++++ Source passage

Effect of Technology Assisted Stepped Collaborative Care Intervention on Fatigue, Pain, and Depression in Patients on Hemodialysis: The TACcare Trial

Session Information

Category: Dialysis

  • 701 Dialysis: Hemodialysis and Frequent Dialysis

Authors

  • Jhamb, Manisha, University of Pittsburgh, Pittsburgh, Pennsylvania, United States
  • Steel, Jennifer L., University of Pittsburgh, Pittsburgh, Pennsylvania, United States
  • Yabes, Jonathan, University of Pittsburgh, Pittsburgh, Pennsylvania, United States
  • Roumelioti, Maria-Eleni, University of New Mexico School of Medicine, Albuquerque, New Mexico, United States
  • Erickson, Sarah Jane, University of New Mexico School of Medicine, Albuquerque, New Mexico, United States
  • Devaraj, Susan M., University of Pittsburgh, Pittsburgh, Pennsylvania, United States
  • Vowles, Kevin, Queens University of Belfast, Belfast, United Kingdom
  • Vodovotz, Yoram, University of Pittsburgh, Pittsburgh, Pennsylvania, United States
  • Beach, Scott, University of Pittsburgh, Pittsburgh, Pennsylvania, United States
  • Weisbord, Steven D., University of Pittsburgh, Pittsburgh, Pennsylvania, United States
  • Rollman, Bruce L., University of Pittsburgh, Pittsburgh, Pennsylvania, United States
  • Unruh, Mark L., University of New Mexico School of Medicine, Albuquerque, New Mexico, United States
Background

Patients receiving hemodialysis experience a high symptom burden including pain, fatigue, and depression, and effective treatment options are limited. Our goal was to compare the efficacy of a stepped collaborative care intervention with an attention control group on these patient-centered outcomes.

Methods

In this multi-site, parallel-group, randomized controlled trial, patients undergoing hemodialysis at sites in New Mexico or Pennsylvania, with at least one of the 3 symptoms (fatigue, pain, or depression) and at least in contemplation phase of behavior change were enrolled. The intervention arm comprised of a stepped approach of cognitive behavioral therapy (CBT) and/or pharmacotherapy, in collaboration with the dialysis and primary care teams. Twelve sessions of CBT were delivered weekly using telemedicine in dialysis units or at home. The control arm received 6 sessions of health education using telemedicine. The co-primary outcomes were change in fatigue [Functional Assessment of Chronic Illness Therapy Fatigue], pain [Brief Pain Inventory] or depression [Beck Depression Inventory-II] scores measured post-intervention. Mixed models with linear contrast at post-intervention were employed adjusting for pre-specified covariates (age, sex, site, and comorbidity score) and used Benjamini-Hochberg-adjusted p-values.

Results

Among the 160 (Intervention n=83; Control n=77) randomized patients (mean age 58±14 yrs, 45% female, 28% Blacks, 13% American Indian, 18% Hispanics), the baseline symptom prevalence was 95% for fatigue, 46% for pain and 43% for depression. All intervention patients chose to receive CBT and <5% chose additional pharmacotherapy. Compared to controls, patients in the intervention arm experienced greater reduction in fatigue (mean difference [md] 2.81 [95% CI, 0.86 to 4.75]; p=0.014), pain (md -0.96 [CI, -1.70 to -0.23]; p=0.032), and depression (md -1.73 [CI, -3.18 to -0.28]; p=0.06) post-intervention, with similar adverse events in both arms.

Conclusion

Among patients on hemodialysis, a 12-week psychotherapy-based stepped collaborative care intervention resulted in clinically significant improvement in fatigue and pain.

++++++++
++++ Extracted entries

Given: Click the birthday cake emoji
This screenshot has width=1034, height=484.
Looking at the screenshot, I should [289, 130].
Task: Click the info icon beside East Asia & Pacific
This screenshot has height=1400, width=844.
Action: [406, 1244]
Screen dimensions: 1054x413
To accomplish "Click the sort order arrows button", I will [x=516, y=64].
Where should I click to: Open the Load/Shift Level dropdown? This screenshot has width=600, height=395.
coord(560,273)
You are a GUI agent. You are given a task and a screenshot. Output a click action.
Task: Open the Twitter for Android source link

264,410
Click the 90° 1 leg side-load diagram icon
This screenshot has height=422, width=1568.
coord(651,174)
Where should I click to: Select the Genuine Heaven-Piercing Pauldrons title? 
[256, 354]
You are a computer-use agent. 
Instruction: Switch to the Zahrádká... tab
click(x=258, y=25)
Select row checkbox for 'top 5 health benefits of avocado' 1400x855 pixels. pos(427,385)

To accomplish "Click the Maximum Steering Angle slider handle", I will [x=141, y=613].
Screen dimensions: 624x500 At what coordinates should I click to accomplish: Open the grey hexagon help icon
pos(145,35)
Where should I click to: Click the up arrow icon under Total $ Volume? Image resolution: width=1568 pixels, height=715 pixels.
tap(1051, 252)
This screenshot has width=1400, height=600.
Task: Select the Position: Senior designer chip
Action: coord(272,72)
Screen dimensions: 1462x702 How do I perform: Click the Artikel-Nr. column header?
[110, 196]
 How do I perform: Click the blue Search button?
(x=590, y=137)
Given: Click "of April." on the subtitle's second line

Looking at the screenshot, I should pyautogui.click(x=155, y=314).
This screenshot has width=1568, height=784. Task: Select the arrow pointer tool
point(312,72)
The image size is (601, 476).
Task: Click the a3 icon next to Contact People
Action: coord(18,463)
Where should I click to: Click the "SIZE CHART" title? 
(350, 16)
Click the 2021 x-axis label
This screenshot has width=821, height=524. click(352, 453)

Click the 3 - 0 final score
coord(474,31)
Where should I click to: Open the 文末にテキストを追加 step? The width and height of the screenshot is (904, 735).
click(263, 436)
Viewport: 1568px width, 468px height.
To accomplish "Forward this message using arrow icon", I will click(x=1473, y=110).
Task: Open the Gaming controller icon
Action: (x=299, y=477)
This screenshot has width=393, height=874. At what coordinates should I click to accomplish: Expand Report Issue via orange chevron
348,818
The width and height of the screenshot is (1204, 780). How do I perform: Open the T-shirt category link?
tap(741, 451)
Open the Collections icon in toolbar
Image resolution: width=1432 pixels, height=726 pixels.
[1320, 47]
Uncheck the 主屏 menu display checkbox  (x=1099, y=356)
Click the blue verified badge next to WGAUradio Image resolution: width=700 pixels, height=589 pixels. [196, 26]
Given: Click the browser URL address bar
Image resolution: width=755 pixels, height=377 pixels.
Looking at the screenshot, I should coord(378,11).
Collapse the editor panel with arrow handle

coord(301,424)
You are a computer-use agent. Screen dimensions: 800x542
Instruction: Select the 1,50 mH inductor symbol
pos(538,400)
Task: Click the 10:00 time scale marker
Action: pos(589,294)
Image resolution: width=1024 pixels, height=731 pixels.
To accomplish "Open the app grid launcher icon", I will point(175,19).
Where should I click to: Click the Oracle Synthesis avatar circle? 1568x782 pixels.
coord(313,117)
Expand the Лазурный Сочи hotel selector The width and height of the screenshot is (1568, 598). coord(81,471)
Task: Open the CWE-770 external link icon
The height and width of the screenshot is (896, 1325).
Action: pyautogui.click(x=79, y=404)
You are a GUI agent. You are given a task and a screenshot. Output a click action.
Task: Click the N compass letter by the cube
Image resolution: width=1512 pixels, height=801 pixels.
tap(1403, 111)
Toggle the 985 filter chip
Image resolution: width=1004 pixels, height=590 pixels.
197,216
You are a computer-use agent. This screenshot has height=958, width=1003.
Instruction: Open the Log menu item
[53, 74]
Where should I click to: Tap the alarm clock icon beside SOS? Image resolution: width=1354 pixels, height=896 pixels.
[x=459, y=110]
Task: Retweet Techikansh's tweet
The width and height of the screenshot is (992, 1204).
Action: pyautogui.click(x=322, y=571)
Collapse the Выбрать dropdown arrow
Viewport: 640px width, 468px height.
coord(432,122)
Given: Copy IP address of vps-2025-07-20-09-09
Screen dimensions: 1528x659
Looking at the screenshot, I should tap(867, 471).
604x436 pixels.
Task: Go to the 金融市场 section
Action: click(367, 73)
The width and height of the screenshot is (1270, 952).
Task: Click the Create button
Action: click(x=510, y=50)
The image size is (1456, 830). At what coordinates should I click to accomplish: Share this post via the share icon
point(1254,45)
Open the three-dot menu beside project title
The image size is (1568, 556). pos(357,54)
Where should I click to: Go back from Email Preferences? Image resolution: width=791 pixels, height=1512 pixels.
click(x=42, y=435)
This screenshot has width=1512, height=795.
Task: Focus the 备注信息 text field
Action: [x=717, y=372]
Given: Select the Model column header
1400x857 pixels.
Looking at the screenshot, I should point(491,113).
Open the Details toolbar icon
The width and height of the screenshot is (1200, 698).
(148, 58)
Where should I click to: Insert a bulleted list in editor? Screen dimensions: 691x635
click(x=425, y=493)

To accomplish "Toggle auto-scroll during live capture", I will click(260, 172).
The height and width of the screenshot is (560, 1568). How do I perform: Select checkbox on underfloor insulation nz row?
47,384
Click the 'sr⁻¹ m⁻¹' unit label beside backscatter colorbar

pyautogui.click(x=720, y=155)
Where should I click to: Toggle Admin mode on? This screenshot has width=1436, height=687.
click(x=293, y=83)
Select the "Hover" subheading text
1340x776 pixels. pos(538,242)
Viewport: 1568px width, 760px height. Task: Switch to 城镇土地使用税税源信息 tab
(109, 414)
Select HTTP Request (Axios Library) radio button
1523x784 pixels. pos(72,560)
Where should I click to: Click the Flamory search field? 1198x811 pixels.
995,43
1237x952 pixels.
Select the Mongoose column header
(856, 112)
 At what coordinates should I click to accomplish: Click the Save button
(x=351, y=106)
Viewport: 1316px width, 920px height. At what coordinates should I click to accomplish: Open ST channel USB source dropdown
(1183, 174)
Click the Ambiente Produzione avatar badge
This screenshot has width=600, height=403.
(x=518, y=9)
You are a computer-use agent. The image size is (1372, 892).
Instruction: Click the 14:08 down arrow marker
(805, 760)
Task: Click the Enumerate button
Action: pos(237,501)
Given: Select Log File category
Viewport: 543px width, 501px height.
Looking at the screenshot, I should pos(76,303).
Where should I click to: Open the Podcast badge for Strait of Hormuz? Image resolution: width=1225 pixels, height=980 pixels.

++++++++

Assignment 1
Answer these questions using the TACcare abstract.
(a) How many CBT sessions did the intervention arm receive, and how often?
(b) How many randomized patients were in the control group?
(c) What was the baseline prevalence of pain?
Assignment 2
Based on the TACcare abstract, say yes or no to each statement, and quote the words that decide it.
(a) The control arm received 12 sessions of health education.
(b) Every patient in the intervention arm chose to receive CBT.
(c) Adverse events were more common in the intervention arm.
Assignment 3
List every pre-specified covariate that the TACcare abstract says the mixed models adjusted for.
The rows are separate material from the TACcare abstract.

Answer area 1
(a) Twelve sessions, delivered weekly.
(b) 77.
(c) 46%.

Answer area 2
(a) No: "The control arm received 6 sessions of health education using telemedicine."
(b) Yes: "All intervention patients chose to receive CBT"
(c) No: "with similar adverse events in both arms."

Answer area 3
- age
- sex
- site
- comorbidity score